The multiplex format of the PBM technology is similar to the standard microarray technology. The signal intensity for the DNA sequences at each of the spots on the PBM provides information on the binding preferences of the TFs. This method also allows the identification of previously undiscovered DNA binding proteins and their DNA binding specificities. Bulyk noted that the PBM data are complementary to in vivo ChIP chromatin immunoprecipitation (ChIP)-based studies and that the PBM data can be used to interpret microarray readout of chromatin immunoprecipitation (ChIP-chip) data to distinguish direct versus indirect DNA binding targets.
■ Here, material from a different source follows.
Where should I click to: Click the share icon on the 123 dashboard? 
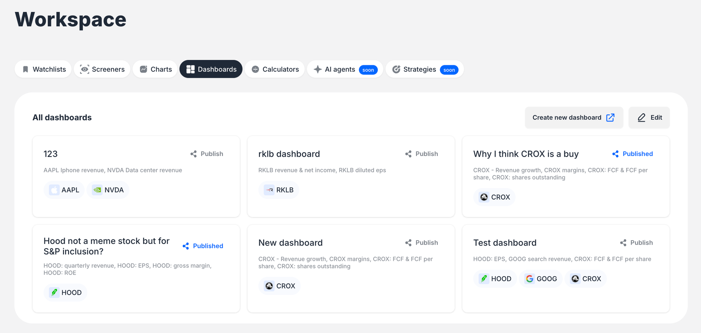tap(193, 154)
While Bulyk fascinated the audience with her findings and copious data, she also reminded her listeners of the many challenges ahead. She pointed out that there is much we still don't know about the diversity and complexity of DNA recognition by TFs in a tissue-specific, condition-specific manner. Much of the work to come will likely involve the kind of systems biology cross-disciplinary discovery approach that Bulyk herself has conducted so impressively.
"This research nicely complements the work we do in LMG," Chorley said following the talk. "Dr. Bulyk's efforts in developing experimental and computational tools to examine protein-DNA interactions allow us to re-examine old ideas and datasets to uncover things that were not possible before."
(Bono Sen, Ph.D., is the science education and outreach program manager for the NIEHS journal Environmental Health Perspectives.)
A Young Investigator with a Stellar Career
Just nine years after completing her Ph.D. as a National Science Foundation fellow, Bulyk is already an associate professor of Medicine and Pathology at the Harvard University Medical School and Brigham and Women's Hospital, as well as a member of the faculty of Harvard-Massachusetts Institute of Technology (MIT) Division of Health Sciences and Technology and head of the Bulyk Lab at Harvard.
Bulyk is also an associate member of The Broad Institute of MIT and Harvard(http://www.broad.mit.edu/) , and an associate member of the Dana-Farber Cancer Institute's Center for Cancer Systems Biology(http://ccsb.dfci.harvard.edu/web/www/ccsb/about_ccsb) . At an age when the average junior scientist has just received that first grant as a principal investigator, Bulyk already has nearly 50 peer-review publications to her credit.
Technology Review recognized Bulyk in 2005 by naming her to the T35 list of young innovators under the age of 35 for her discoveries about gene regulation. Each year, the publication recognizes young technologists and scientists whose inventions and research its editors find most exciting and potentially world changing.
Bulyk's research has also been recognized by the Faculty of 1000 Biology - an online research service that comprehensively and systematically highlights and reviews the most interesting papers published in the biological sciences, based on the recommendations of a faculty of more than 2,300 selected leading researchers.